*** Opening Input data ***

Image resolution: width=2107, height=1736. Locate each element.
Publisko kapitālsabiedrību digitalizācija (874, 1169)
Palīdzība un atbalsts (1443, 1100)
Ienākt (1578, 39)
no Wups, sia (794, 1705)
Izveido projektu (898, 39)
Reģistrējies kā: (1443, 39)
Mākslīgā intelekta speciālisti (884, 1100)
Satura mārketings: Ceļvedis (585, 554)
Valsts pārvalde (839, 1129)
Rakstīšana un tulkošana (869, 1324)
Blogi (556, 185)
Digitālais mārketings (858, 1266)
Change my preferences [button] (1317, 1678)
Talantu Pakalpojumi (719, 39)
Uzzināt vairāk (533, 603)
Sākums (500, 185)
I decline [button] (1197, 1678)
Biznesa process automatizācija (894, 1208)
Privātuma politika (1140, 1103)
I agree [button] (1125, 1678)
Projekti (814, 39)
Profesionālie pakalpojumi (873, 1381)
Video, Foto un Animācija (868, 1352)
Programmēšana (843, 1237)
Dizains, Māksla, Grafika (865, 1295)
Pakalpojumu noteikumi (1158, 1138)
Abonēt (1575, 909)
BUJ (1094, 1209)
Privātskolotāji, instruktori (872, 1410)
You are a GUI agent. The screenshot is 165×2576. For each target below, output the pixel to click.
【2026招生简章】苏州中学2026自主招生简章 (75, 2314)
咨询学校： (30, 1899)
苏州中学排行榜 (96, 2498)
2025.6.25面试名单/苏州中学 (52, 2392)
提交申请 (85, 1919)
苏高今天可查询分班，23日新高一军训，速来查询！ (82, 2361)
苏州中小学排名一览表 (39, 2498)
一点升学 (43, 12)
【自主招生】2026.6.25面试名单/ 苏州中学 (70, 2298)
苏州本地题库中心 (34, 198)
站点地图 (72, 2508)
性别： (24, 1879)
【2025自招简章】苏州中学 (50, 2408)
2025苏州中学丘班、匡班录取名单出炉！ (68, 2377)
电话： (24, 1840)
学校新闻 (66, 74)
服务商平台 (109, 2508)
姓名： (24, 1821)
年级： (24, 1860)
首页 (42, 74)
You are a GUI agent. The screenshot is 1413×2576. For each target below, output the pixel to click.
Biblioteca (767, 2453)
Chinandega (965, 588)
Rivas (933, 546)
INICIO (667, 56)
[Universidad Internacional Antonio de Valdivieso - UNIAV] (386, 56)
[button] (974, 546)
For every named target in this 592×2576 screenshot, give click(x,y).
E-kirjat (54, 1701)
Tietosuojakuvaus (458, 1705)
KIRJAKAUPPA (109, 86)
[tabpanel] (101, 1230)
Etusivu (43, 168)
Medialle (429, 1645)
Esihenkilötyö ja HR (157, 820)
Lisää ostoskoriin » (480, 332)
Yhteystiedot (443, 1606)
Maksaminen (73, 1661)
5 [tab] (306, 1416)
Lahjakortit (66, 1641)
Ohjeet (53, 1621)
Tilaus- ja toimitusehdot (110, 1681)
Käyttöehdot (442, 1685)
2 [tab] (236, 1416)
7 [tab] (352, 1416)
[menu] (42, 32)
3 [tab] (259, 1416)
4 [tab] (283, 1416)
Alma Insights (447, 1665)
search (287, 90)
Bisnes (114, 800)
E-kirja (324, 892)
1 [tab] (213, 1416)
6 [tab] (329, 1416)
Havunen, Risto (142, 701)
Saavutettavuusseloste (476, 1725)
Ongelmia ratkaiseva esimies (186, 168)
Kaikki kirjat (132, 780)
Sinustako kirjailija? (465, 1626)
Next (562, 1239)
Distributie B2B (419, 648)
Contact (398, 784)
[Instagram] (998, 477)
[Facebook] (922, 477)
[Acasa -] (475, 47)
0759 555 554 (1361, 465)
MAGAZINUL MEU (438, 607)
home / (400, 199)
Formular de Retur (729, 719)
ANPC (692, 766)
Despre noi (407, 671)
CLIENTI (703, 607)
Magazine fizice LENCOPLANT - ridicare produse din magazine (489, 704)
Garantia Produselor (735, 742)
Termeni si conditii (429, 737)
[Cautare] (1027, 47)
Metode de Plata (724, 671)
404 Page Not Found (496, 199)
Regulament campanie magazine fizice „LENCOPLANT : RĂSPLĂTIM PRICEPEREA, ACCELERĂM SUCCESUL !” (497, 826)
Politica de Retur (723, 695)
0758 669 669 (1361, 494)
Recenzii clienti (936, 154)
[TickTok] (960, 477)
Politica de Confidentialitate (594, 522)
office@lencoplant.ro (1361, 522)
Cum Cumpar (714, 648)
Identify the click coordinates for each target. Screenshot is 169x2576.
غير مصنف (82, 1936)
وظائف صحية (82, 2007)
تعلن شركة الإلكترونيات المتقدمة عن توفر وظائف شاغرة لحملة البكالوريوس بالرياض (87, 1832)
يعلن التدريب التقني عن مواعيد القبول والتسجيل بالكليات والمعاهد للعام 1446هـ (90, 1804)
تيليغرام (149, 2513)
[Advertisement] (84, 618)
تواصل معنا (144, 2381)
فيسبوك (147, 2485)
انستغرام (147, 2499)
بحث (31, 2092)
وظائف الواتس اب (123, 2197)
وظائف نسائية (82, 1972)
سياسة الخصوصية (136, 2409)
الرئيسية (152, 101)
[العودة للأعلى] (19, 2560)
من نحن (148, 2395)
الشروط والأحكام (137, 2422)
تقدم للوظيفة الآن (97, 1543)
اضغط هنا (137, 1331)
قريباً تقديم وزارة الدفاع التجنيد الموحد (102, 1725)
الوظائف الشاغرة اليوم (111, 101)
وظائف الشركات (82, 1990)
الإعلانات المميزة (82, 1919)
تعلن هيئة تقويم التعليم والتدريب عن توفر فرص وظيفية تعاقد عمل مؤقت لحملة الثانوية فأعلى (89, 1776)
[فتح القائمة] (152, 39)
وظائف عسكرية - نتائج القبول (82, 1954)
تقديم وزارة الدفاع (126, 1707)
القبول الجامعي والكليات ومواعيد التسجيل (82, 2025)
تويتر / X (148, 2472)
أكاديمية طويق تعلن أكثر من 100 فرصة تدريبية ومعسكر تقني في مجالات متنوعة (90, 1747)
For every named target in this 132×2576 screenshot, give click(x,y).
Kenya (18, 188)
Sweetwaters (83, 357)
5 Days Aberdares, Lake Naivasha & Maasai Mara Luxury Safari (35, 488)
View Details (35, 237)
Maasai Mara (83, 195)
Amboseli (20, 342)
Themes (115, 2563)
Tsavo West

*** Closing Input data ***

### Task details
The records above should be transcribed in full, with no differences.

### Finished task
Image resolution: width=2107, height=1736. Locate each element.
Publisko kapitālsabiedrību digitalizācija (874, 1169)
Palīdzība un atbalsts (1443, 1100)
Ienākt (1578, 39)
no Wups, sia (794, 1705)
Izveido projektu (898, 39)
Reģistrējies kā: (1443, 39)
Mākslīgā intelekta speciālisti (884, 1100)
Satura mārketings: Ceļvedis (585, 554)
Valsts pārvalde (839, 1129)
Rakstīšana un tulkošana (869, 1324)
Blogi (556, 185)
Digitālais mārketings (858, 1266)
Change my preferences [button] (1317, 1678)
Talantu Pakalpojumi (719, 39)
Uzzināt vairāk (533, 603)
Sākums (500, 185)
I decline [button] (1197, 1678)
Biznesa process automatizācija (894, 1208)
Privātuma politika (1140, 1103)
I agree [button] (1125, 1678)
Projekti (814, 39)
Profesionālie pakalpojumi (873, 1381)
Video, Foto un Animācija (868, 1352)
Programmēšana (843, 1237)
Dizains, Māksla, Grafika (865, 1295)
Pakalpojumu noteikumi (1158, 1138)
Abonēt (1575, 909)
BUJ (1094, 1209)
Privātskolotāji, instruktori (872, 1410)
You are a GUI agent. The screenshot is 165×2576. For each target below, output the pixel to click.
【2026招生简章】苏州中学2026自主招生简章 (75, 2314)
咨询学校： (30, 1899)
苏州中学排行榜 (96, 2498)
2025.6.25面试名单/苏州中学 (52, 2392)
提交申请 (85, 1919)
苏高今天可查询分班，23日新高一军训，速来查询！ (82, 2361)
苏州中小学排名一览表 (39, 2498)
一点升学 (43, 12)
【自主招生】2026.6.25面试名单/ 苏州中学 (70, 2298)
苏州本地题库中心 (34, 198)
站点地图 (72, 2508)
性别： (24, 1879)
【2025自招简章】苏州中学 (50, 2408)
2025苏州中学丘班、匡班录取名单出炉！ (68, 2377)
电话： (24, 1840)
学校新闻 (66, 74)
服务商平台 (109, 2508)
姓名： (24, 1821)
年级： (24, 1860)
首页 (42, 74)
You are a GUI agent. The screenshot is 1413×2576. For each target below, output the pixel to click.
Biblioteca (767, 2453)
Chinandega (965, 588)
Rivas (933, 546)
INICIO (667, 56)
[Universidad Internacional Antonio de Valdivieso - UNIAV] (386, 56)
[button] (974, 546)
For every named target in this 592×2576 screenshot, give click(x,y).
E-kirjat (54, 1701)
Tietosuojakuvaus (458, 1705)
KIRJAKAUPPA (109, 86)
[tabpanel] (101, 1230)
Etusivu (43, 168)
Medialle (429, 1645)
Esihenkilötyö ja HR (157, 820)
Lisää ostoskoriin » (480, 332)
Yhteystiedot (443, 1606)
Maksaminen (73, 1661)
5 [tab] (306, 1416)
Lahjakortit (66, 1641)
Ohjeet (53, 1621)
Tilaus- ja toimitusehdot (110, 1681)
Käyttöehdot (442, 1685)
2 [tab] (236, 1416)
7 [tab] (352, 1416)
[menu] (42, 32)
3 [tab] (259, 1416)
4 [tab] (283, 1416)
Alma Insights (447, 1665)
search (287, 90)
Bisnes (114, 800)
E-kirja (324, 892)
1 [tab] (213, 1416)
6 [tab] (329, 1416)
Havunen, Risto (142, 701)
Saavutettavuusseloste (476, 1725)
Ongelmia ratkaiseva esimies (186, 168)
Kaikki kirjat (132, 780)
Sinustako kirjailija? (465, 1626)
Next (562, 1239)
Distributie B2B (419, 648)
Contact (398, 784)
[Instagram] (998, 477)
[Facebook] (922, 477)
[Acasa -] (475, 47)
0759 555 554 (1361, 465)
MAGAZINUL MEU (438, 607)
home / (400, 199)
Formular de Retur (729, 719)
ANPC (692, 766)
Despre noi (407, 671)
CLIENTI (703, 607)
Magazine fizice LENCOPLANT - ridicare produse din magazine (489, 704)
Garantia Produselor (735, 742)
Termeni si conditii (429, 737)
[Cautare] (1027, 47)
Metode de Plata (724, 671)
404 Page Not Found (496, 199)
Regulament campanie magazine fizice „LENCOPLANT : RĂSPLĂTIM PRICEPEREA, ACCELERĂM SUCCESUL !” (497, 826)
Politica de Retur (723, 695)
0758 669 669 (1361, 494)
Recenzii clienti (936, 154)
[TickTok] (960, 477)
Politica de Confidentialitate (594, 522)
office@lencoplant.ro (1361, 522)
Cum Cumpar (714, 648)
Identify the click coordinates for each target. Screenshot is 169x2576.
غير مصنف (82, 1936)
وظائف صحية (82, 2007)
تعلن شركة الإلكترونيات المتقدمة عن توفر وظائف شاغرة لحملة البكالوريوس بالرياض (87, 1832)
يعلن التدريب التقني عن مواعيد القبول والتسجيل بالكليات والمعاهد للعام 1446هـ (90, 1804)
تيليغرام (149, 2513)
[Advertisement] (84, 618)
تواصل معنا (144, 2381)
فيسبوك (147, 2485)
انستغرام (147, 2499)
بحث (31, 2092)
وظائف الواتس اب (123, 2197)
وظائف نسائية (82, 1972)
سياسة الخصوصية (136, 2409)
الرئيسية (152, 101)
[العودة للأعلى] (19, 2560)
من نحن (148, 2395)
الشروط والأحكام (137, 2422)
تقدم للوظيفة الآن (97, 1543)
اضغط هنا (137, 1331)
قريباً تقديم وزارة الدفاع التجنيد الموحد (102, 1725)
الوظائف الشاغرة اليوم (111, 101)
وظائف الشركات (82, 1990)
الإعلانات المميزة (82, 1919)
تعلن هيئة تقويم التعليم والتدريب عن توفر فرص وظيفية تعاقد عمل مؤقت لحملة الثانوية فأعلى (89, 1776)
[فتح القائمة] (152, 39)
وظائف عسكرية - نتائج القبول (82, 1954)
تقديم وزارة الدفاع (126, 1707)
القبول الجامعي والكليات ومواعيد التسجيل (82, 2025)
تويتر / X (148, 2472)
أكاديمية طويق تعلن أكثر من 100 فرصة تدريبية ومعسكر تقني في مجالات متنوعة (90, 1747)
For every named target in this 132×2576 screenshot, give click(x,y).
Kenya (18, 188)
Sweetwaters (83, 357)
5 Days Aberdares, Lake Naivasha & Maasai Mara Luxury Safari (35, 488)
View Details (35, 237)
Maasai Mara (83, 195)
Amboseli (20, 342)
Themes (115, 2563)
Tsavo West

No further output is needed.